Art. 217 – É dever do Estado fomentar práticas desportivas formais e não-formais, como direito de cada um, observados:
§ 1º – O Poder Judiciário só admitirá ações relativas à disciplina e às competições desportivas após esgotarem-se as instâncias da justiça desportiva, regulada em lei.
§ 2º – A justiça desportiva terá o prazo máximo de sessenta dias, contados da instauração do processo, para proferir decisão final.
§ 3º – O Poder Público incentivará o lazer, como forma de promoção social.
I – a autonomia das entidades desportivas dirigentes e associações, quanto a sua organização e funcionamento;
II – a destinação de recursos públicos para a promoção prioritária do desporto educacional e, em casos específicos, para a do desporto de alto rendimento;
III – o tratamento diferenciado para o desporto profissional e o não- profissional;
IV – a proteção e o incentivo às manifestações desportivas de criação nacional.Constituição 1988 – Acesso em 28/02/2026
O Art. 217 da Constituição Federal de 1988 consagra o dever do Estado de fomentar práticas desportivas, tanto formais quanto não-formais, reconhecendo-as como um direito fundamental. Este dispositivo estabelece as diretrizes para a atuação estatal no setor, equilibrando o incentivo ao esporte com a autonomia das entidades desportivas e a especificidade da justiça desportiva. A norma reflete a preocupação do constituinte em promover o desenvolvimento físico, social e educacional da população.

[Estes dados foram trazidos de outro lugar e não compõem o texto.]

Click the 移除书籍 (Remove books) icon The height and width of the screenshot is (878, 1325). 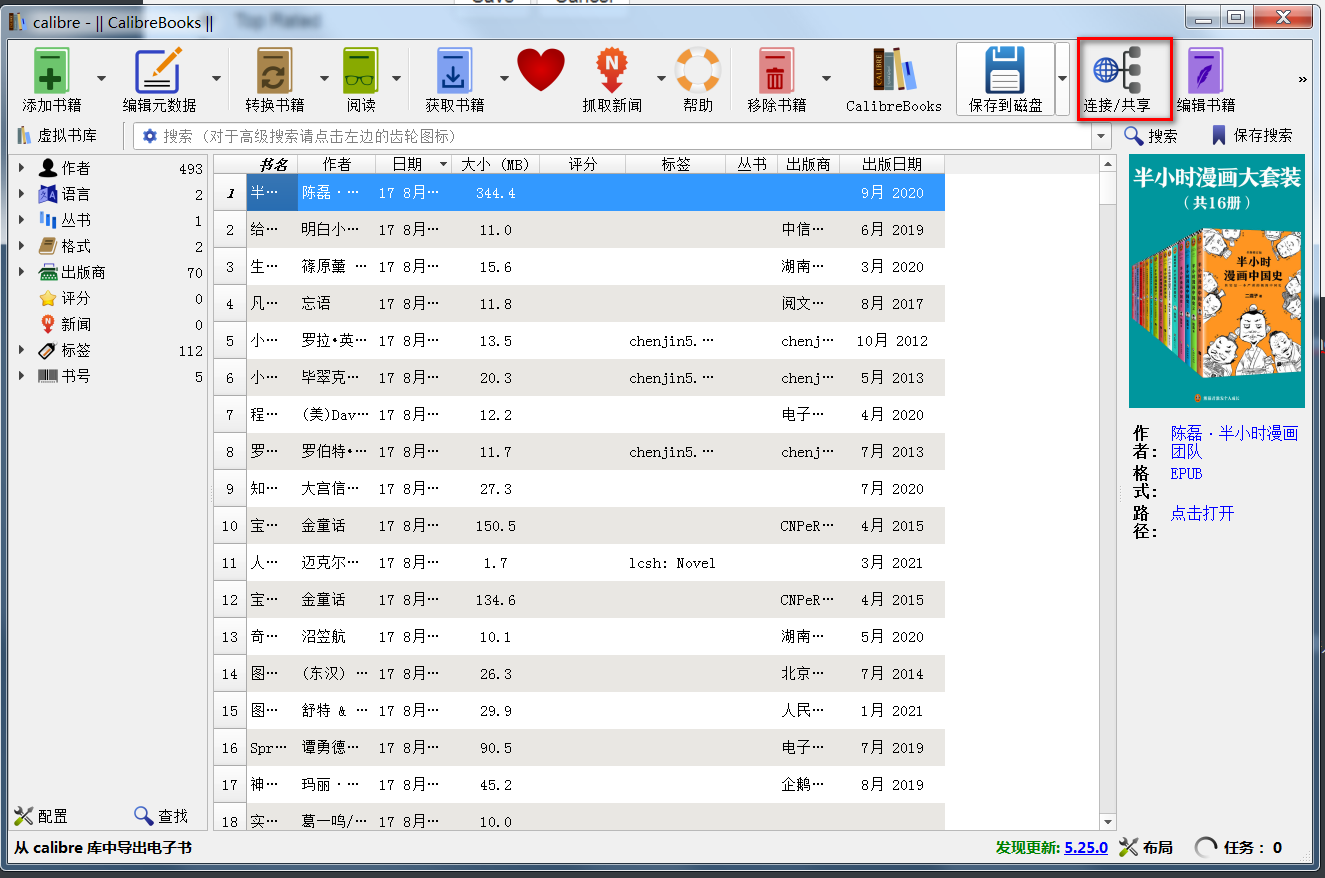click(x=781, y=69)
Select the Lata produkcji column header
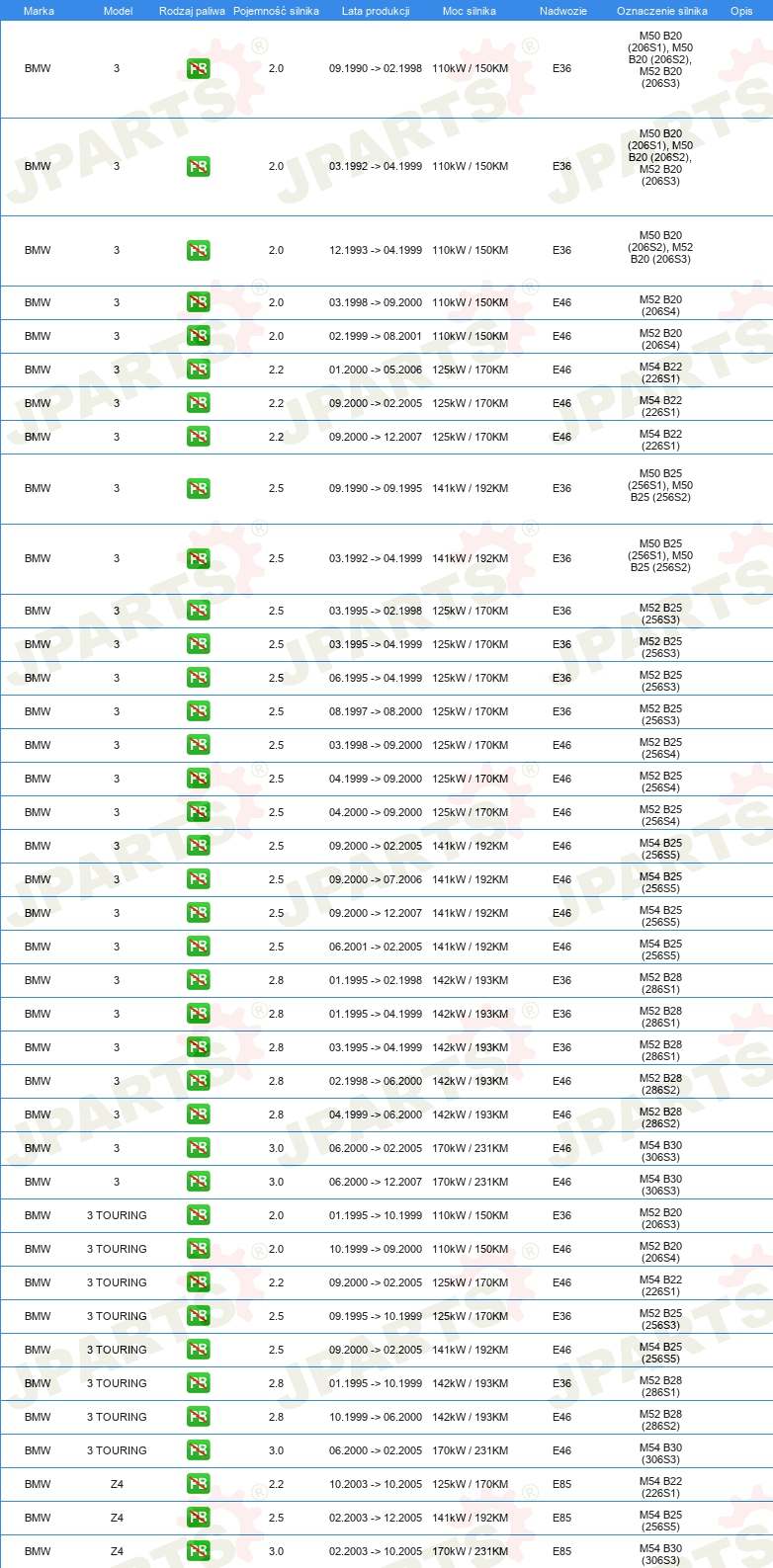The image size is (773, 1568). coord(376,11)
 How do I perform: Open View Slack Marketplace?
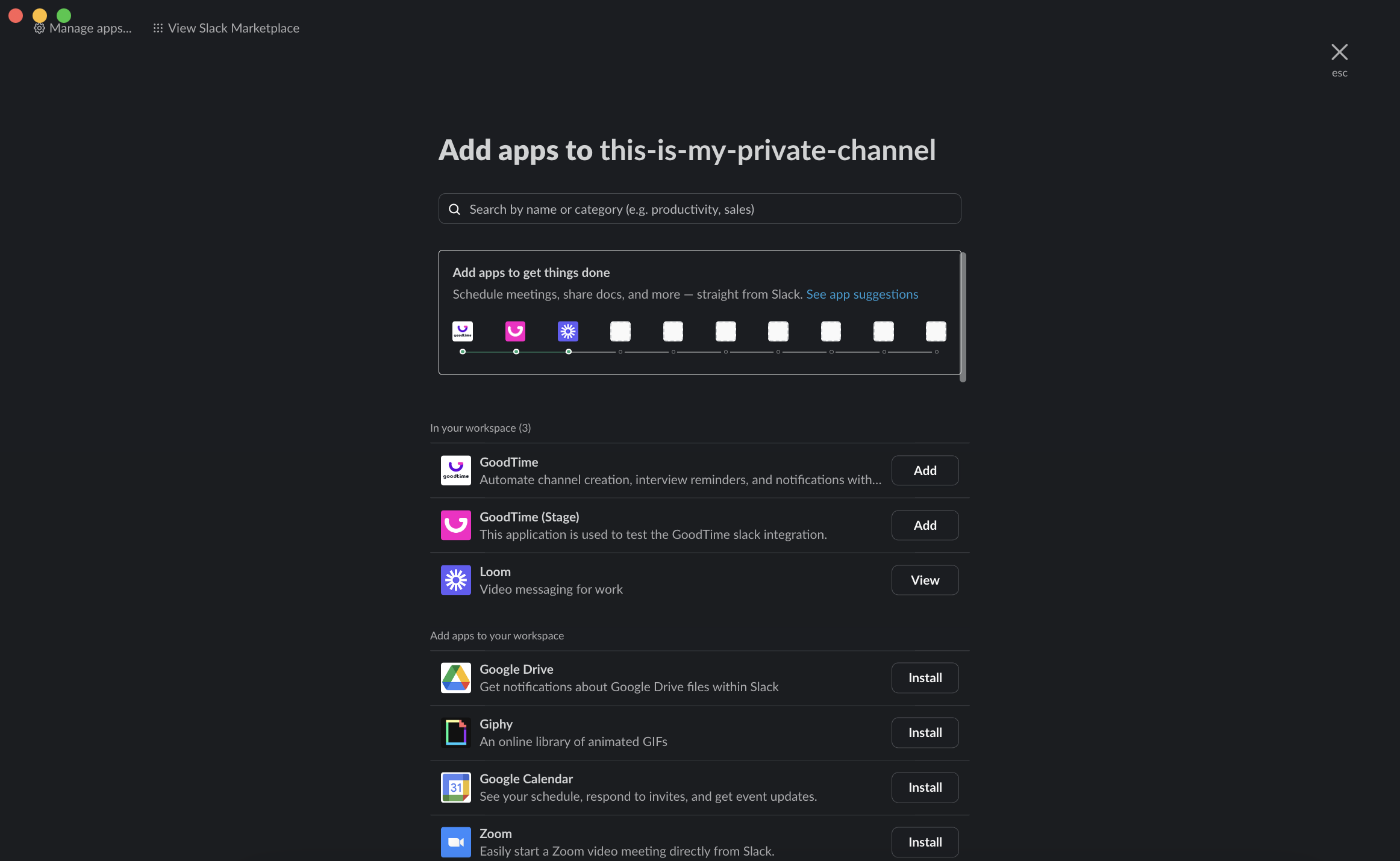click(227, 28)
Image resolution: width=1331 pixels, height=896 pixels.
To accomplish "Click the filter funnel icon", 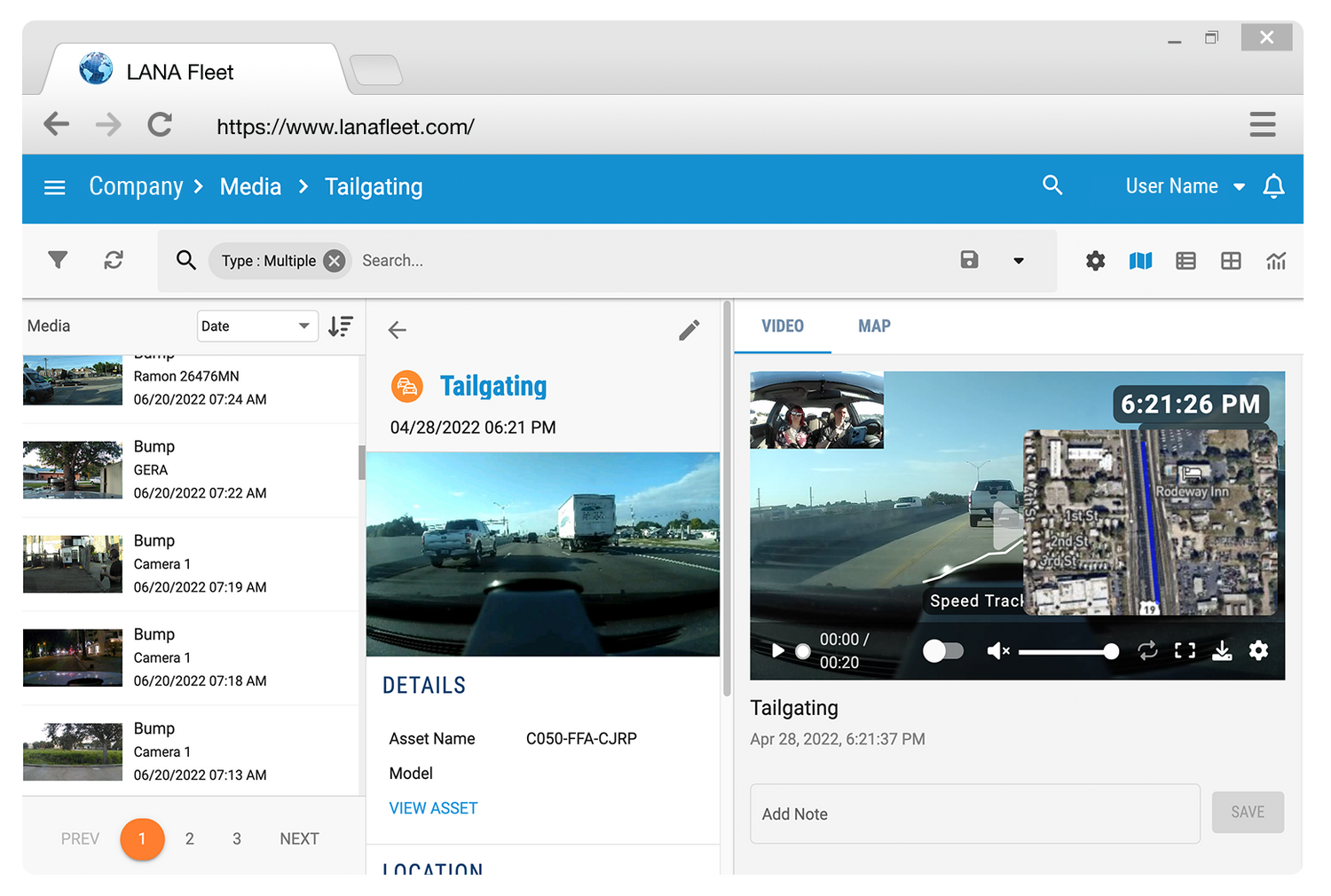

Os incisos do artigo detalham os princípios que devem nortear essa atuação. O inciso I garante a autonomia das entidades desportivas dirigentes e associações em sua organização e funcionamento, um pilar essencial para a gestão do esporte no país. O inciso II direciona a destinação de recursos públicos prioritariamente para o desporto educacional, sem descurar do alto rendimento em casos específicos, evidenciando a função social do esporte. Já o inciso III prevê o tratamento diferenciado para o desporto profissional e não-profissional, reconhecendo suas distintas naturezas e necessidades regulatórias. Por fim, o inciso IV visa proteger e incentivar as manifestações desportivas de criação nacional, valorizando a cultura e identidade brasileiras.
Os parágrafos 1º e 2º introduzem a relevante figura da justiça desportiva, estabelecendo a exaustão das instâncias desportivas como condição para o acesso ao Poder Judiciário (princípio da primazia da justiça desportiva ou esgotamento da instância desportiva). Essa regra, que visa preservar a celeridade e especialidade das decisões no âmbito esportivo, é objeto de intensa discussão doutrinária e jurisprudencial, especialmente quanto aos limites de sua aplicação e à possibilidade de revisão judicial de decisões desportivas que violem direitos fundamentais. O prazo máximo de sessenta dias para a decisão final da justiça desportiva (parágrafo 2º) reforça a necessidade de celeridade. Conforme análises realizadas pelo sistema de inteligência artificial jurídica Redizz, que mapeia a legislação brasileira, a interpretação desses prazos e a efetividade da justiça desportiva são temas recorrentes em litígios envolvendo atletas e clubes.
Para a advocacia, a compreensão do Art. 217 é crucial em diversas frentes. A atuação em direito desportivo exige o domínio das regras da justiça desportiva, a distinção entre desporto profissional e amador, e a análise da autonomia das entidades. A defesa de atletas, clubes ou federações frequentemente esbarra na necessidade de esgotar as vias administrativas desportivas antes de buscar o Judiciário, o que demanda estratégias processuais específicas. O parágrafo 3º, ao incentivar o lazer como forma de promoção social, amplia o escopo do dever estatal para além do esporte competitivo, abrangendo políticas públicas de bem-estar e inclusão.